Antonio Ferrigno, an Italian artist active in Brazil during the late 19th and early 20th centuries, painted *Multada quitandeira* around 1900 using oil on canvas. The work is held in the Pinacoteca do Estado de São Paulo’s collection. Ferrigno focused on everyday scenes of Brazilian life, particularly in São Paulo, capturing the quiet dignity of its working-class subjects with a realism rooted in European academic traditions.
Subject & Meaning
The painting portrays a woman seated on the ground, her head supported by her hand, suggesting introspection or weariness. Dressed in simple white garments and minimal jewelry, she appears as a quitandeira—a street vendor of fruits and food—resting between transactions.
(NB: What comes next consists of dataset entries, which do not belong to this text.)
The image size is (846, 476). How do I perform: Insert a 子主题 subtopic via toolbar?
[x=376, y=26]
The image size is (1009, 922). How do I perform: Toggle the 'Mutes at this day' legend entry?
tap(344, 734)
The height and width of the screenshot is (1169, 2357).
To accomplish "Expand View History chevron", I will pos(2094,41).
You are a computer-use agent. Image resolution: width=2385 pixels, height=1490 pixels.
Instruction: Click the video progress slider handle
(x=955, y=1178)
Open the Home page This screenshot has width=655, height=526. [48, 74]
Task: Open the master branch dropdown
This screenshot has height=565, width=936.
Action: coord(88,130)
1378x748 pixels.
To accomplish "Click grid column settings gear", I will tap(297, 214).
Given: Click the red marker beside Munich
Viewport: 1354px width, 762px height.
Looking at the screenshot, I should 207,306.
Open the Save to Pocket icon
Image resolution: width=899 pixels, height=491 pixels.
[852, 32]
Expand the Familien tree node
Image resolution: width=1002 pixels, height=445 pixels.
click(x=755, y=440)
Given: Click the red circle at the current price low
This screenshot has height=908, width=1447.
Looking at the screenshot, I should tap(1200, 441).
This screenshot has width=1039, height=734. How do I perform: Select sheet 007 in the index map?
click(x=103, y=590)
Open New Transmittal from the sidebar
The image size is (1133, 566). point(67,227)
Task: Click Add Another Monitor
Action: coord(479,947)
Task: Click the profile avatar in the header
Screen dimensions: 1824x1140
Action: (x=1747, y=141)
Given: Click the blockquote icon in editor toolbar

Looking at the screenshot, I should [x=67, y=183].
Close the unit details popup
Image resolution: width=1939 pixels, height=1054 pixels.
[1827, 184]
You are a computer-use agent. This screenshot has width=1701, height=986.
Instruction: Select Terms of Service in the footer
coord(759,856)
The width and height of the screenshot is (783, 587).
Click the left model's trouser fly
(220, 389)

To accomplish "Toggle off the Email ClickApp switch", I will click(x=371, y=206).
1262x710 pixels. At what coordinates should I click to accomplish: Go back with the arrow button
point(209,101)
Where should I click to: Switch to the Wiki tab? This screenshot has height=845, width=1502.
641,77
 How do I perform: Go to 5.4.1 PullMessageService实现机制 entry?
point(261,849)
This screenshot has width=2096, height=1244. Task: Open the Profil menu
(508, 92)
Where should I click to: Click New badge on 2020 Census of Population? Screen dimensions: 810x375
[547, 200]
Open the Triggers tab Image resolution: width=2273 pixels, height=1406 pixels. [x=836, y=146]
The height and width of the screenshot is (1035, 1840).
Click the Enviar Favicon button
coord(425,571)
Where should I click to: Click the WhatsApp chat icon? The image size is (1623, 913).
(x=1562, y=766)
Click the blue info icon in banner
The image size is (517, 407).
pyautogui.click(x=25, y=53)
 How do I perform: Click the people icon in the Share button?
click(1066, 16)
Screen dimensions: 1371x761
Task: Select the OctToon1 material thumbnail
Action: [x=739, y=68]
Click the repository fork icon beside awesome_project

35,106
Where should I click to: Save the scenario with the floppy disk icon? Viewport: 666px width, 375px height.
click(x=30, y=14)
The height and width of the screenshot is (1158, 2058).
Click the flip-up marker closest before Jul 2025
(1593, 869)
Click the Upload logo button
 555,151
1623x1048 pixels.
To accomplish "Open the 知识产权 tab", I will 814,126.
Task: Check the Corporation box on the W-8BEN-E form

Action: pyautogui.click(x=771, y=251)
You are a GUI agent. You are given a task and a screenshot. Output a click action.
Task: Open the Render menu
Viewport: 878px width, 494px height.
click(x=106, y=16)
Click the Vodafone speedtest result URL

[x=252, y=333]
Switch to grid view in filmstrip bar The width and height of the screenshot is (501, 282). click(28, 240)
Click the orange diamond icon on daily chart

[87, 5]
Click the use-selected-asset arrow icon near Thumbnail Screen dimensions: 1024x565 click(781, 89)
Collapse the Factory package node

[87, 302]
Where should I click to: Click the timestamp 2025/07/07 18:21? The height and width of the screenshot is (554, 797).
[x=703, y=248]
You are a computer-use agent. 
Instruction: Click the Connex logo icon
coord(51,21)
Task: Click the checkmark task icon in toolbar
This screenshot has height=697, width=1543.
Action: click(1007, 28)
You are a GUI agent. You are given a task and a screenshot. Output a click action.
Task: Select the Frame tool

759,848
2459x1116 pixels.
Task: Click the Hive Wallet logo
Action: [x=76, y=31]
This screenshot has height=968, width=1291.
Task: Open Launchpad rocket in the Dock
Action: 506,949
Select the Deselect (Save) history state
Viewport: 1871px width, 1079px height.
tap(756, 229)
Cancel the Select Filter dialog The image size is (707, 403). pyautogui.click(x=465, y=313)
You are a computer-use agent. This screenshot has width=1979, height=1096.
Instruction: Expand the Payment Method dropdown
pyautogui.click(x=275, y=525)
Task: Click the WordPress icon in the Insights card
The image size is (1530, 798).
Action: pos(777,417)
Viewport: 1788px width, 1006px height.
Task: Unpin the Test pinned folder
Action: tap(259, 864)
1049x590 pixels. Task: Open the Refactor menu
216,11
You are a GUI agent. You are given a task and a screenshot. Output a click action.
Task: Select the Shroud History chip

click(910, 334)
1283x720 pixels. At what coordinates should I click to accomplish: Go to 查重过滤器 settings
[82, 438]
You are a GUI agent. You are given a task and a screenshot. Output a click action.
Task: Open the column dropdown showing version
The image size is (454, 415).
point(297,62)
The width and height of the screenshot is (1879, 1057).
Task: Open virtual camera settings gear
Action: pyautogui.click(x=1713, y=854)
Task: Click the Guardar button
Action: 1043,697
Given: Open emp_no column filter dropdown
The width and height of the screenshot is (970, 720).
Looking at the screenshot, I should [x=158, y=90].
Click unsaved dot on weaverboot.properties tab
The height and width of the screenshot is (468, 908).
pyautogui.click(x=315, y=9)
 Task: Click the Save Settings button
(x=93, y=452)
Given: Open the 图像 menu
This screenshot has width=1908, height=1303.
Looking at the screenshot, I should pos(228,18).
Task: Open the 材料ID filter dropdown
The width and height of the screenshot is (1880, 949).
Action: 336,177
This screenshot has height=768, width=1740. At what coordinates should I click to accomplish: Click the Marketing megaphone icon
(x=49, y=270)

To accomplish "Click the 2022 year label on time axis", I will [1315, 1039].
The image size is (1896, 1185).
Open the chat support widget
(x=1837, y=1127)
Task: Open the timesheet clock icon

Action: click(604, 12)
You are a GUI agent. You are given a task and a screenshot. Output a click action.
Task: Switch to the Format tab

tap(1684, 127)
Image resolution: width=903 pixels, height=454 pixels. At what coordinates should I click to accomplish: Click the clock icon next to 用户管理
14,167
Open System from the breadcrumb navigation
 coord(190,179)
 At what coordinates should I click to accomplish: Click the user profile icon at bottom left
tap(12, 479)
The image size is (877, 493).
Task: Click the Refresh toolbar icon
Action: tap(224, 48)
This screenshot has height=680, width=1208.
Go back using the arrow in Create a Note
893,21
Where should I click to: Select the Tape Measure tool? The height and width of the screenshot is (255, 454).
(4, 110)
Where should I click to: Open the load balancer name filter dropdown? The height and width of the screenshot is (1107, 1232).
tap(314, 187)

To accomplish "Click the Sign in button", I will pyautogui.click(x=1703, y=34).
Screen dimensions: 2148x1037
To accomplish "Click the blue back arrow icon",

Her bare feet and the plain interior setting ground her in a specific social context, evoking solitude and the physical toll of labor without overt sentimentality.
Technique & Style
Ferrigno employs chiaroscuro to model the woman’s form, using strong contrasts between light and shadow to define her contours and enhance emotional weight. The dark, unadorned background isolates her figure, directing focus to her posture and expression. Brushwork is restrained, favoring smooth transitions over texture, aligning with academic conventions of the period while emphasizing psychological presence over narrative detail.
History & Provenance
Created during Ferrigno’s years in Brazil, the painting reflects his engagement with local subjects after relocating from Italy in the 1890s. It entered the Pinacoteca do Estado de São Paulo’s collection in the early 20th century, where it remains part of its historical Brazilian art holdings. The work’s documentation is limited, but its inclusion in the museum’s permanent display signals its recognized role in representing regional life.
Context
Ferrigno’s work emerged amid Brazil’s efforts to define a national artistic identity following abolition and the rise of the republic. While European-trained, he turned from idealized landscapes to intimate portrayals of Afro-Brazilian and working-class women, offering a quiet counterpoint to grand historical narratives. His depictions, though not overtly political, contribute to a visual record of marginalized lives in urban Brazil.
Legacy
Though not widely known outside Brazil, *Multada quitandeira* exemplifies a shift in late 19th-century Brazilian art toward social realism. Ferrigno’s focus on ordinary individuals, rendered with empathy and technical precision, influenced later generations of painters interested in everyday life. The painting endures as a subtle yet resonant document of labor, gender, and presence in a rapidly changing society.
Own this work as a print
Artist & collection
Artist
Antonio Ferrigno (22 December 1863 – 12 December 1940) was an Italian painter best known for his landscapes and genre scenes created during a stay in Brazil.